媒介環境學派的先驅尼爾·波茲曼認為自從出現了工具,人類技術文明就可以分為“使用工具——技術統治——技術壟斷”三個階段,這一劃分方法不再隻單一考慮媒介形態引起的社會變化,而是將目光投向了人們利用媒介與社會進行互動關系的視角。隨著技術的進步,工具從最初服務於人類的角色逐漸開始向改變人類轉變,在技術統治階段雖然佔了上風但卻依然沒能撼動堅實的文明堡壘,隨著信息技術不可遏制的高速發展,技術用它光鮮華麗的外表繞過了人們的防守,巧妙地與人們的日常生活緊密結合在一起,直至我們飽受侵蝕卻渾然不覺。我們沉迷於那個鏡中月般的美麗新世界,相信任何技術都能替我們思考,我們感嘆於技術帶來的先進科技、折服於科技帶來的神奇效果,而對技術背后蘊含的思想視而不見。技術帶來的副作用就是對想象力和思維的削弱,因此波茲曼認為技術壟斷時代最終導致文明向技術投降。

波茲曼並不是一個“技術悲觀主義者”,他創立的媒介環境學派著眼於探討人與社會的互動關系始終對人類的發展充滿關懷,對媒介和技術批評的同時也為人們的迷失和文明的消解感到憂心忡忡。他並不是要倡導我們遠離技術,而是需要一些“反對的聲音”來緩和“狂熱的大多數制造出來的混亂”,因此他把尋求改變的路徑放在了人民教育上。正如《技術壟斷》文末所講的那樣,“我並不幻想著這樣一個教育計劃能讓技術的思維世界停住快速發展的步伐,但也許有助於開始並維持一場真正的對話,允許我們與那個思維世界保持一定距離、提出批評意見並改變這種思維世界”。

從紙質媒介到移動互聯,豐富多樣的媒介接觸並不能使我們形成系統連貫的世界觀。
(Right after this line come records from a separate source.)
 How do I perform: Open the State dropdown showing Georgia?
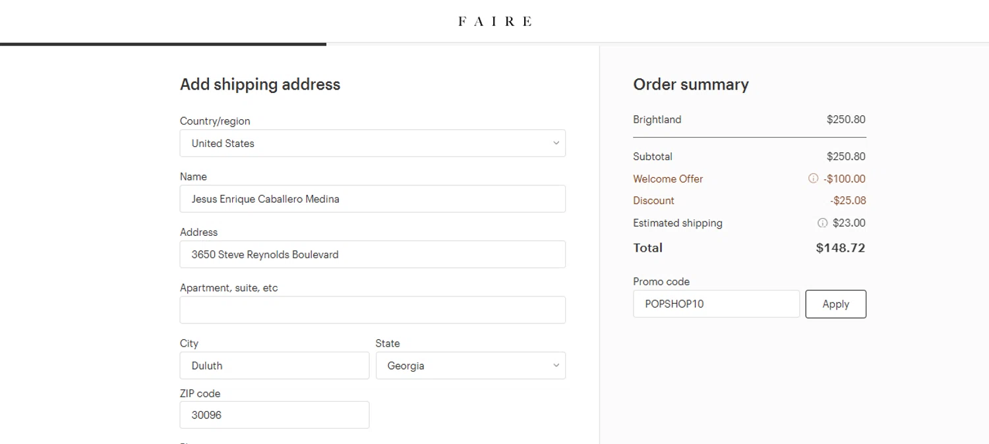(469, 366)
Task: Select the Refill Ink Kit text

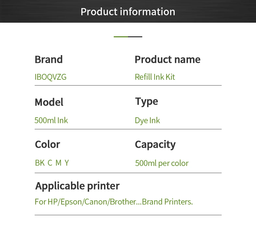Action: click(x=155, y=77)
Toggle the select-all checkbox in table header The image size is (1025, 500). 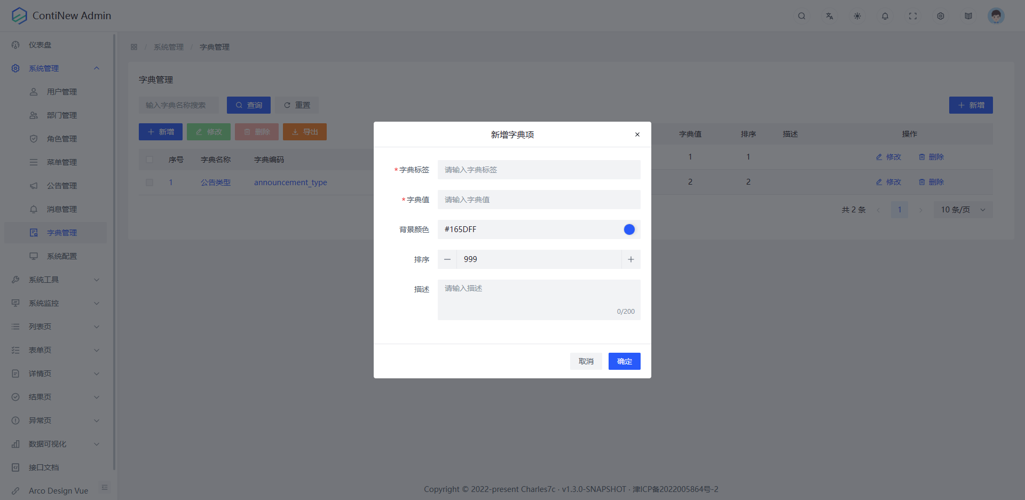149,159
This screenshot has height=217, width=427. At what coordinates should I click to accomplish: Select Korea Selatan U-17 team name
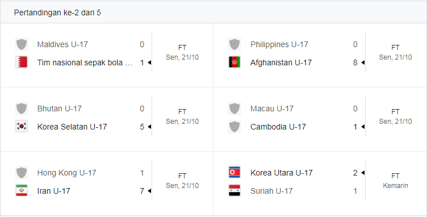coord(72,127)
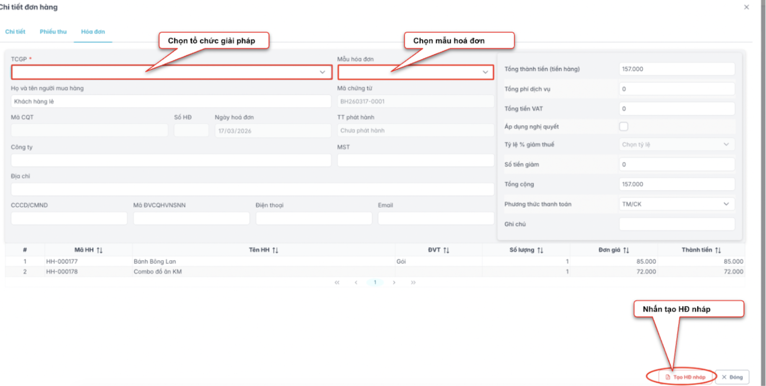Image resolution: width=766 pixels, height=386 pixels.
Task: Sort table by Tên HH column icon
Action: click(x=275, y=250)
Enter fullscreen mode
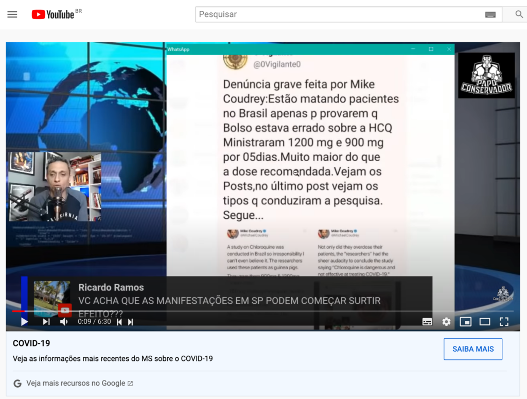Viewport: 527px width, 399px height. (x=504, y=322)
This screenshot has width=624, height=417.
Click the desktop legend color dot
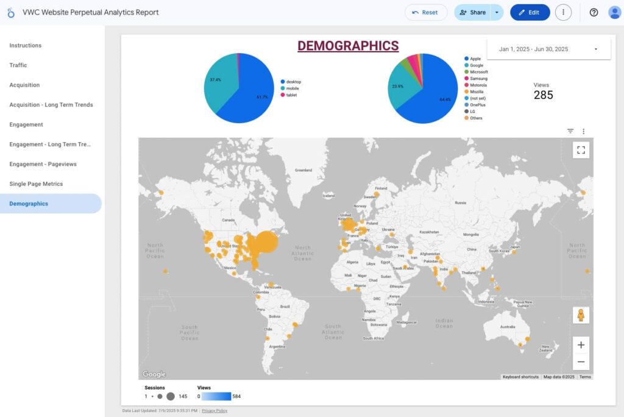pyautogui.click(x=283, y=82)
技術和媒介為我們營造了一個又一個“擬態環境”,在這些“環境”中形成對各方面碎片化的基礎認知。這就使我們的認知教育不由自主地被技術剝奪,我們成了《美麗新世界》中接受睡眠教育的個體,從而無法知道什麼是可信的、什麼是不能相信的。奧威爾擔心我們憎恨的東西會毀掉我們,而赫胥黎擔心的是我們將毀於我們熱愛的東西。

為了喚起迷失在技術洪流中的大多數、恢復已經被破壞的媒介環境,我們要做“忠誠的斗士”,這離不開系統的教育尤其是媒介素養教育。這種教育不應是“美麗新世界”中制造批量產品的教育,而是注重培養批判思維、創新意識的教育,它能在很大程度上警醒我們不要被技術所異化成為技術的奴隸。媒介素養教育應根植於這個技術主導的時代,協助普及媒介使用的同時也幫助年輕人培養自己的思維和表達方式。正如赫胥黎借“野蠻人”之口所發出的感慨:“當一個清醒的丑陋的我,也不願當別人,哪怕會多麼快樂。”

“道為術之靈,術為道之體﹔以道統術,以術得道”。無論如何技術如何發展,我們始終不能偏離“道”的人文主義價值觀,隻有明“道”才能更好地優“術”,倘若沒有“道”作為“術”的靈魂,我們必然有一天會走向那個技術壟斷的“美麗”新世界。

參考文獻:

[1] (英)阿道司·赫胥黎著.宋龍藝譯.美麗新世界[M].北京:北京理工大學出版社,2013.

[2] (美)尼爾·波茲曼著.蔡金棟,梁薇譯.技術壟斷[M].北京:機械工業出版社,2013.

[3] (美)尼爾·波茲曼著.章艷譯.娛樂至死[M].北京:中信出版集團股份有限公司,2014.

[4] 陳力丹.尼爾·波斯曼傳播思想再研究[J].新聞與傳播研究, 2013(5).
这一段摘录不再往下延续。